No acidente, cerca de 40 bilhões de litros de lama vazaram, gerando um 'tsunami' que destruiu o vilarejo, matou peixes, invadiu o litoral e deixou um saldo de ao menos 17 mortos –há ainda dois desaparecidos.
CEIA EM PÉ
O assunto não podia ser outro na "ceia" da família Souza, improvisada em uma casa alugada pela Samarco. A árvore, o cachorro, memórias de Bento Rodrigues –nada escapou do encontro.
Não havia cadeiras para todos na nova casa.
De pé, embaladas por cerveja, a família dançou a música sertaneja que saía de um pequeno rádio pendurado no telhado por um arame.
"Não temos do que reclamar, estamos vivos" afirmou Sandra Maria de Souza, 48, filha de dona Orides. Nenhum integrante da família morreu na tragédia.
"Eu vi a lama chegando e pensei que todos estavam mortos", diz Sandra. "É um alívio poder ver todos vivos".

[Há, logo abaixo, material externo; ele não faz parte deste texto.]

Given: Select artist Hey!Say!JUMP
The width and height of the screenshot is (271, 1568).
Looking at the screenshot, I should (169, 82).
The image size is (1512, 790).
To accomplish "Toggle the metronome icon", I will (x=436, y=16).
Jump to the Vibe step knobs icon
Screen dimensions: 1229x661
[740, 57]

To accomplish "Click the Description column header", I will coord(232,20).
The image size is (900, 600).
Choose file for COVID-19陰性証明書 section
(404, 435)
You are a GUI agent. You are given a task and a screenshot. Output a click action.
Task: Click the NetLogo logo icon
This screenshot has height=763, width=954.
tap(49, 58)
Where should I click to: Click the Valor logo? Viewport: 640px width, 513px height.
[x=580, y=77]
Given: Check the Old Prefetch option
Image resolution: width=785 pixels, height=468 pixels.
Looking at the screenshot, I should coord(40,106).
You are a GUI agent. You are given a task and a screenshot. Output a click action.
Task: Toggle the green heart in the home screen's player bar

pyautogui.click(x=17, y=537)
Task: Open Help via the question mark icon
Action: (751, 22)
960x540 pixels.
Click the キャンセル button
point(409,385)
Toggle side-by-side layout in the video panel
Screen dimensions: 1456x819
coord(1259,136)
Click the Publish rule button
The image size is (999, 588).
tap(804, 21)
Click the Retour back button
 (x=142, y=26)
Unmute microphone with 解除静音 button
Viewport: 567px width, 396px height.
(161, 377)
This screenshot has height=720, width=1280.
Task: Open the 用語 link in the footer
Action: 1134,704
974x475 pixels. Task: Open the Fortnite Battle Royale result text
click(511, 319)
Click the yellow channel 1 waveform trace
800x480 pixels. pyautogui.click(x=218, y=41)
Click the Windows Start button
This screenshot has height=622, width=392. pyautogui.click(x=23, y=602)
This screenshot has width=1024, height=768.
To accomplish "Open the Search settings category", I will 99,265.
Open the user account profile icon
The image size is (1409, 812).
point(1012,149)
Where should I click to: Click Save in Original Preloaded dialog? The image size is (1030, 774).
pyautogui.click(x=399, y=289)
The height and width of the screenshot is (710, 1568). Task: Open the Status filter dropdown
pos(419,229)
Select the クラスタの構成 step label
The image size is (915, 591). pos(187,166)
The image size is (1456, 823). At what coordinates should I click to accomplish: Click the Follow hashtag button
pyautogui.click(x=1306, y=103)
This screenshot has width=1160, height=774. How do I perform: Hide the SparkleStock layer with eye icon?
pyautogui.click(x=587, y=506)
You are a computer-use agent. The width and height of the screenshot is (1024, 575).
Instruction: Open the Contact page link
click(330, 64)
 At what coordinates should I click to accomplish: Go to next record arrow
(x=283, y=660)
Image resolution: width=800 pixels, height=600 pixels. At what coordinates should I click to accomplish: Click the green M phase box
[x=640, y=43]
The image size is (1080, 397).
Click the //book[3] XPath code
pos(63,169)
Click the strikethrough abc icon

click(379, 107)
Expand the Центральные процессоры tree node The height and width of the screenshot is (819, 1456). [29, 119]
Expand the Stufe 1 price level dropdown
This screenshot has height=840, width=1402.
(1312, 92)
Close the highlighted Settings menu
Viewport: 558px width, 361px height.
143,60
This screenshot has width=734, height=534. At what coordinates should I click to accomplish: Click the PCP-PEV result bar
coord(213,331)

Um celular, passado de mão em mão entre os membros da família, mostrava um vídeo, gravado após a tragédia, com uma borboleta cujas asas tinham um desenho que lembrava Nossa Senhora de Aparecida.
A família, conformada com a situação, tentava se adaptar à vida no centro de Mariana, que concentra a maioria dos 58 mil moradores da cidade. "De antes pra agora? Diferença demais. Tranquilidade, só quem vivia ali [em Bento Rodrigues] sabe", dizia uma das filhas de Orides.
NADA A COMEMORAR
Segundo a mineradora Samarco, 908 pessoas foram realocadas após a tragédia, a maioria delas em imóveis mobiliados pela empresa ou em casas de parentes.
Marly de Fátima Felipe, 32, mora atualmente no centro de Mariana, no alto de um prédio de dois andares. Faz menos de um mês que enterrou a mãe, morta na tragédia.
Enquanto abana sua filha de 3 anos, reclama do calor e da falta de espaço. "Antes eu tinha áreas para estender roupa na frente e atrás de casa, hoje só tem isso aqui."